**ACTIVITY**.
Reproduce the records exactly through the line with "You are a computer-use agent. The image size is (922, 680).".

**Records from a data source**.
▼

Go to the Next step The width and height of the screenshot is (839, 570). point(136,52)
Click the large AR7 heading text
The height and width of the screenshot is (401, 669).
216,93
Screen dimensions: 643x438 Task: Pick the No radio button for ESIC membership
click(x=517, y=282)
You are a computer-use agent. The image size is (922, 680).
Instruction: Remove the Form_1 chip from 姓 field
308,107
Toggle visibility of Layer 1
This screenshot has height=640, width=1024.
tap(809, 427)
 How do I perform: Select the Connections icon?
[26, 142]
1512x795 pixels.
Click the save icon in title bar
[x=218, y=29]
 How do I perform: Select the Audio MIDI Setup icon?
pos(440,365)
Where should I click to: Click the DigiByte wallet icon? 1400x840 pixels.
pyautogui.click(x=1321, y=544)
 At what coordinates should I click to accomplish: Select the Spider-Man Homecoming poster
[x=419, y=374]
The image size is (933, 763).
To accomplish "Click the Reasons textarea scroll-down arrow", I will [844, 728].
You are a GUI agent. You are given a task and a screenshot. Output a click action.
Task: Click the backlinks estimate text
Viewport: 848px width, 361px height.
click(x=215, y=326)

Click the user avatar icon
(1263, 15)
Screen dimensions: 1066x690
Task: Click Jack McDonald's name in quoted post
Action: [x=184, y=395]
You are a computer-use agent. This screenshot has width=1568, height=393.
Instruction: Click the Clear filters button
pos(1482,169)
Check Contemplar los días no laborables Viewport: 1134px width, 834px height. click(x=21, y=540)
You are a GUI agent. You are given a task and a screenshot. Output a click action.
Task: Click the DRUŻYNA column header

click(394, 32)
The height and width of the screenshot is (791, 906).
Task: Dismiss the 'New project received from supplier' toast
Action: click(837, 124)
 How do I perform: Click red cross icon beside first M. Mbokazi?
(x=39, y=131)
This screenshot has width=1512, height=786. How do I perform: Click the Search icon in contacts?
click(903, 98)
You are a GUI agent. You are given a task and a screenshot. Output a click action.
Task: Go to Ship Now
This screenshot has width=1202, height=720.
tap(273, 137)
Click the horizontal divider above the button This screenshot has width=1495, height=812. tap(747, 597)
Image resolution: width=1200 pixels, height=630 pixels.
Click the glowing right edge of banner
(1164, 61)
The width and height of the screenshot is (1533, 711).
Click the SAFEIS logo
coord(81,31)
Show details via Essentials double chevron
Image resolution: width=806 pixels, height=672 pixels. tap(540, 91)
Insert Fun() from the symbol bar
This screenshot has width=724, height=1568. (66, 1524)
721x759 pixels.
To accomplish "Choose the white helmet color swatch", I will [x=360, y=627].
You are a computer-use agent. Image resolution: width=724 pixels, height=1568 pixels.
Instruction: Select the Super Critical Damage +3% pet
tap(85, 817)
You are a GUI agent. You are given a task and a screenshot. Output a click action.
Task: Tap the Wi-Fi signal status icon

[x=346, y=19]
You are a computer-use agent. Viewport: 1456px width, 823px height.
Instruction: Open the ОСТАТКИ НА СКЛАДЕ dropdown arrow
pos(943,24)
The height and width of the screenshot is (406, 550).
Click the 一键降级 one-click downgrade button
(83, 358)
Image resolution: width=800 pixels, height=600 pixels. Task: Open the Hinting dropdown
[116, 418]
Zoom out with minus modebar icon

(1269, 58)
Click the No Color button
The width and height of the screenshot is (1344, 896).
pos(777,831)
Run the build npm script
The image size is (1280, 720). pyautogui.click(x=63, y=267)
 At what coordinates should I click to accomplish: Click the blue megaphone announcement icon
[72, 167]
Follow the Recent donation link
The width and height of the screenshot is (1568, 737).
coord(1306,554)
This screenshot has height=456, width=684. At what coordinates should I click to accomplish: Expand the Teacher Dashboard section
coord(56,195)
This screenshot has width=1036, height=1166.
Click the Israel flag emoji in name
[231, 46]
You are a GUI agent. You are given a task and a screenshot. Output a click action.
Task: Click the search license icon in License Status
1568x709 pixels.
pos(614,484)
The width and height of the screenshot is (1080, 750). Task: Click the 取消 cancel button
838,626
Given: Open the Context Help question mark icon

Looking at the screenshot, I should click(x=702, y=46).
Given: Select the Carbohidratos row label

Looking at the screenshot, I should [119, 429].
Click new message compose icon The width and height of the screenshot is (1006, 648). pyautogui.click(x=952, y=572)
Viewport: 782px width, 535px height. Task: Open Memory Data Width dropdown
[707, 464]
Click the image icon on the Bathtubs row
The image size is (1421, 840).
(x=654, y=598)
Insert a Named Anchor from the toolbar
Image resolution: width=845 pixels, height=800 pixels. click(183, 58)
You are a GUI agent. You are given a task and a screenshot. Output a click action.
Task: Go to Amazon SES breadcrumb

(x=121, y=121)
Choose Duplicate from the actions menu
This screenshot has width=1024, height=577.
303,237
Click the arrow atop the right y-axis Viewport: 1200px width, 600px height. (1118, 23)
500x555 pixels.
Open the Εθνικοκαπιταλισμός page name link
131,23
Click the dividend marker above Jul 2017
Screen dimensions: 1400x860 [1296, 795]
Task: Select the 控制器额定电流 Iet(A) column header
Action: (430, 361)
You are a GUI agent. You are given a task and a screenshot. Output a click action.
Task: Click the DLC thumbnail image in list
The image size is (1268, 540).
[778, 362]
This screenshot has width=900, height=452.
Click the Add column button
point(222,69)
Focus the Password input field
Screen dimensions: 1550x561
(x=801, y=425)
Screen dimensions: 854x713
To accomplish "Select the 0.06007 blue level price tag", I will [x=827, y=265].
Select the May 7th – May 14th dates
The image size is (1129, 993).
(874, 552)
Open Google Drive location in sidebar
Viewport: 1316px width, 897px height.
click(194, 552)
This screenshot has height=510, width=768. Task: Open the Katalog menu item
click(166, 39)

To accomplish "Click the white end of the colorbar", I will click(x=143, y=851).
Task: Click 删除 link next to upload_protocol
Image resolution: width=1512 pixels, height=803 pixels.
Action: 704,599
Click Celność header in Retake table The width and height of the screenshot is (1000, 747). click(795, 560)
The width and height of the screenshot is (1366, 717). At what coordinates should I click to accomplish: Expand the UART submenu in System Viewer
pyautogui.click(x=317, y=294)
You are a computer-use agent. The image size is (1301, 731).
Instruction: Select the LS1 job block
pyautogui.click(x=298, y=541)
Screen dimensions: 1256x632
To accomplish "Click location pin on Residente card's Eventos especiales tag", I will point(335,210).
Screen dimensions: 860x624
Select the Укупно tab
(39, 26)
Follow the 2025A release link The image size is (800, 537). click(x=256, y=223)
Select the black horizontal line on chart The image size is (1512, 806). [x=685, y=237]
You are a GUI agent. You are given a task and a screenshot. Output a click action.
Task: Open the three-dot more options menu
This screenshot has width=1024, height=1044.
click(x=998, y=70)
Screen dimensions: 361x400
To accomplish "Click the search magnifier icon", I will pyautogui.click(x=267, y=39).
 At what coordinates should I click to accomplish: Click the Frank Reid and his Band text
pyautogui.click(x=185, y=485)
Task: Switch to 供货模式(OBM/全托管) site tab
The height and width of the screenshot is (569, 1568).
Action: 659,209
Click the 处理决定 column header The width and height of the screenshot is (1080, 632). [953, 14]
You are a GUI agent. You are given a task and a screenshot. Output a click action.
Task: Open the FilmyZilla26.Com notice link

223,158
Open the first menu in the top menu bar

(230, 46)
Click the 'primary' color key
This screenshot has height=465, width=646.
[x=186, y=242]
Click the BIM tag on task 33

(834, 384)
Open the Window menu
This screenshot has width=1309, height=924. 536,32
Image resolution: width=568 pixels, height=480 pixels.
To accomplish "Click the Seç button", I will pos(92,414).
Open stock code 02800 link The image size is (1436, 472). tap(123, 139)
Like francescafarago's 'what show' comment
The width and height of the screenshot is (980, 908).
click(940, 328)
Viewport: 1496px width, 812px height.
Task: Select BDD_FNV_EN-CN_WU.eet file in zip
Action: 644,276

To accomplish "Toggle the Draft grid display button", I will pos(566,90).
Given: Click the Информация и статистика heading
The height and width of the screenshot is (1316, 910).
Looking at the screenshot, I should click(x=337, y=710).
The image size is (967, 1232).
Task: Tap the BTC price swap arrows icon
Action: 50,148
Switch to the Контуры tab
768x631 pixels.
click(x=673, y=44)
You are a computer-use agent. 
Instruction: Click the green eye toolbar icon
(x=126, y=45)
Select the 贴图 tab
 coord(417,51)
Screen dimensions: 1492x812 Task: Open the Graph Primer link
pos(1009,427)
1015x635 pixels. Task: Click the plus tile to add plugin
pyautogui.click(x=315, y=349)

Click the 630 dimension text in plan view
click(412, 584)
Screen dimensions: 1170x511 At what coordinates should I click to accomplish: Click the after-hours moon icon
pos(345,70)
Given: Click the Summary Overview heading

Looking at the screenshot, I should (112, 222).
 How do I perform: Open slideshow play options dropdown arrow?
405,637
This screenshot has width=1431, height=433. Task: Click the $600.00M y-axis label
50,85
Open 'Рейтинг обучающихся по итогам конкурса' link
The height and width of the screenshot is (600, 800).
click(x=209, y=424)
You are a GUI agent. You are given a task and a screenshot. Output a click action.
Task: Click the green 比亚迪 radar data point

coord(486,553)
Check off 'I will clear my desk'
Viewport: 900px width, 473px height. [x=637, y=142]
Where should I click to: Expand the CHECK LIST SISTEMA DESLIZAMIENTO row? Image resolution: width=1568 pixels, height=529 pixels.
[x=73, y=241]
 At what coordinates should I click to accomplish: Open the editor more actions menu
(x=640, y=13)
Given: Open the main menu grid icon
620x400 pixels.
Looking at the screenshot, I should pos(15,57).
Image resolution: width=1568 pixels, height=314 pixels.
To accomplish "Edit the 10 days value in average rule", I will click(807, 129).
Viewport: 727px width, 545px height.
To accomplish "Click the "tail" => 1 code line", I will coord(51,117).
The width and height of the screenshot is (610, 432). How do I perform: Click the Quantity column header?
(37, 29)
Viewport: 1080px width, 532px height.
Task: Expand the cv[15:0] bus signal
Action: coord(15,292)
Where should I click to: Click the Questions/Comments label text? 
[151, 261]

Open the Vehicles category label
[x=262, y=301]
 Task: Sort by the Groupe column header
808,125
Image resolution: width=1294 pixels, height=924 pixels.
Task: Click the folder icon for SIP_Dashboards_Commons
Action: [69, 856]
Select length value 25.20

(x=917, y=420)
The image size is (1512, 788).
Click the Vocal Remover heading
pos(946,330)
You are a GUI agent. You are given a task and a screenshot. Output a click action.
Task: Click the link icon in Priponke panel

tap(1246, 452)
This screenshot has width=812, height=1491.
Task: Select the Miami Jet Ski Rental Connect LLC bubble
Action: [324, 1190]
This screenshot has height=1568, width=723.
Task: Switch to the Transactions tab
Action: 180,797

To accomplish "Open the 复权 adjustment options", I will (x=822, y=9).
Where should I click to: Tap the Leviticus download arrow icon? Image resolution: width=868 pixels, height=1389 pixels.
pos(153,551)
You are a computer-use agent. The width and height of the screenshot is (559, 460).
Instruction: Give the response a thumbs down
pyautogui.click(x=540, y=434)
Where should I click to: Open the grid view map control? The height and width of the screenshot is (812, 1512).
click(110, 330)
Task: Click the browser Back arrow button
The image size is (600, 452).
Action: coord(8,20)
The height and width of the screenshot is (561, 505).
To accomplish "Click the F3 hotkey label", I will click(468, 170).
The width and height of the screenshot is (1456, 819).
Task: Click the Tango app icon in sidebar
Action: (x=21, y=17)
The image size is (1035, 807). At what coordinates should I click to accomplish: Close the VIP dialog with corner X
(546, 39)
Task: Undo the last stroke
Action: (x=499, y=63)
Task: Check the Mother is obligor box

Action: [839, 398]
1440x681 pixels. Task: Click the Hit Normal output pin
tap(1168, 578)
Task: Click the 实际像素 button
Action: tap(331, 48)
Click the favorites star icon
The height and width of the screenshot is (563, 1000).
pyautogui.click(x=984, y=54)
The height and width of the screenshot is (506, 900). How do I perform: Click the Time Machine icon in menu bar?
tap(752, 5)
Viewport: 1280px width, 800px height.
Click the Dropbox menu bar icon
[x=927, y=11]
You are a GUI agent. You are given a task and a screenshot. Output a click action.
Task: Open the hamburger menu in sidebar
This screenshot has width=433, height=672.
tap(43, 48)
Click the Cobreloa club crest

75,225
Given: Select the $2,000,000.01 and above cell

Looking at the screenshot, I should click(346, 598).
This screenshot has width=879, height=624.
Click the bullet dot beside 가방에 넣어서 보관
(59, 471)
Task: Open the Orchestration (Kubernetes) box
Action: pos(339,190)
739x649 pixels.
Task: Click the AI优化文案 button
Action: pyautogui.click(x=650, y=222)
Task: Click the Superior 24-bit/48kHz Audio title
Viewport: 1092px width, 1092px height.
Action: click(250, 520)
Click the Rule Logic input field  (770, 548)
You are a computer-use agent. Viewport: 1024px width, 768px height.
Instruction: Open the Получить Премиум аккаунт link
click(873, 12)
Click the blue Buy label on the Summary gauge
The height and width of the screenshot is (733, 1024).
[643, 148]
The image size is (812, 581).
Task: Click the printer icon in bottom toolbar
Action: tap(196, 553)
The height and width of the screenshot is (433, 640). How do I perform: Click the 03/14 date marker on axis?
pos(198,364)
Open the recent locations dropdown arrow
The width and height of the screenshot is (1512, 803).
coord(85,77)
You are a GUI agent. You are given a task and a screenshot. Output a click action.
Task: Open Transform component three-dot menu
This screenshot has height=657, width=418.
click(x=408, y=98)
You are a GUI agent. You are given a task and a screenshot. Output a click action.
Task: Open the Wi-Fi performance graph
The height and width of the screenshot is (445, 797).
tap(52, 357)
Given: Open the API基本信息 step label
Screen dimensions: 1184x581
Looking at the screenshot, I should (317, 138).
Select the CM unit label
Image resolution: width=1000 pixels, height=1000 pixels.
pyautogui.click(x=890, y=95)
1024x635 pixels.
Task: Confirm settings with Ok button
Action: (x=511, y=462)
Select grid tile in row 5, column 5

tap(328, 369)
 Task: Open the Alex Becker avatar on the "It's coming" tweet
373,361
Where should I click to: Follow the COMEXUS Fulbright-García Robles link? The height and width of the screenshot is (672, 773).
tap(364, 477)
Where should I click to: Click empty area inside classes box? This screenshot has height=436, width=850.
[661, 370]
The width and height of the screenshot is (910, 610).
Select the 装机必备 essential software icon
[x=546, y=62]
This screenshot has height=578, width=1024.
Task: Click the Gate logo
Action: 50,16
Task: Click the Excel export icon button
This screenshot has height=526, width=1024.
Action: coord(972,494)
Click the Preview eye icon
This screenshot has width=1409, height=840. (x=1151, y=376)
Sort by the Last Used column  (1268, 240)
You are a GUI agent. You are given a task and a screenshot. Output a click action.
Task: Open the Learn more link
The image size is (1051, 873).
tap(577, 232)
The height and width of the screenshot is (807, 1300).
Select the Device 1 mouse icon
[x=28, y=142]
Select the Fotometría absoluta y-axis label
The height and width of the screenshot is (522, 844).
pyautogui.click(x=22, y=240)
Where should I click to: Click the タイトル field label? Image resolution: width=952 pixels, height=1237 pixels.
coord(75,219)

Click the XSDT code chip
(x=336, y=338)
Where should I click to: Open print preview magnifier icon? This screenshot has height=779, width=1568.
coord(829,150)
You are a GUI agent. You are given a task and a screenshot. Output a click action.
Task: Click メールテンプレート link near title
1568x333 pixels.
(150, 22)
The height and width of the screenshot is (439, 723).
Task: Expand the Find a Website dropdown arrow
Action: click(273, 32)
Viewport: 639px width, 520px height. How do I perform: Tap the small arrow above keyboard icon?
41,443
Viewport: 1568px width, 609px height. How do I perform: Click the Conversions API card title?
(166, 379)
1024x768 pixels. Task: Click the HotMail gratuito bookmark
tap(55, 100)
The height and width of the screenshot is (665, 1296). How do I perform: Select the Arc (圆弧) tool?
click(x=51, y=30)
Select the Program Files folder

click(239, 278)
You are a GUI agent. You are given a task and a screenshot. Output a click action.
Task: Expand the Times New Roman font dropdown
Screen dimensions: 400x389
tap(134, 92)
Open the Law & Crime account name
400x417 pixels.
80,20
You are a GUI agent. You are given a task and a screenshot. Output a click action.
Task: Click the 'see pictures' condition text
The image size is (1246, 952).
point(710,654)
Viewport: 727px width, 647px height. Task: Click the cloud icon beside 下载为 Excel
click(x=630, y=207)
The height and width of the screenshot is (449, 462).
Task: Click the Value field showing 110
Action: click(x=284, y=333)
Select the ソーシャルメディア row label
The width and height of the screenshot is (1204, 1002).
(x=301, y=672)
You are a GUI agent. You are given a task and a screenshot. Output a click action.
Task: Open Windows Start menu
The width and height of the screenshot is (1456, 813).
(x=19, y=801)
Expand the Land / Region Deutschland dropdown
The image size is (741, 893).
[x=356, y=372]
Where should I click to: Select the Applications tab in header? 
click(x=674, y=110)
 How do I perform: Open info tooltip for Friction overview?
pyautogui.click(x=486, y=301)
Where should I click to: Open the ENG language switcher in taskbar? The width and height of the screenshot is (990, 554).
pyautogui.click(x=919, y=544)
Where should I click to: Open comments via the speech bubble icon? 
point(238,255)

▲

**RESPONSE**.
Go to the Next step The width and height of the screenshot is (839, 570). point(136,52)
Click the large AR7 heading text
The height and width of the screenshot is (401, 669).
216,93
Screen dimensions: 643x438 Task: Pick the No radio button for ESIC membership
click(x=517, y=282)
You are a computer-use agent. The image size is (922, 680).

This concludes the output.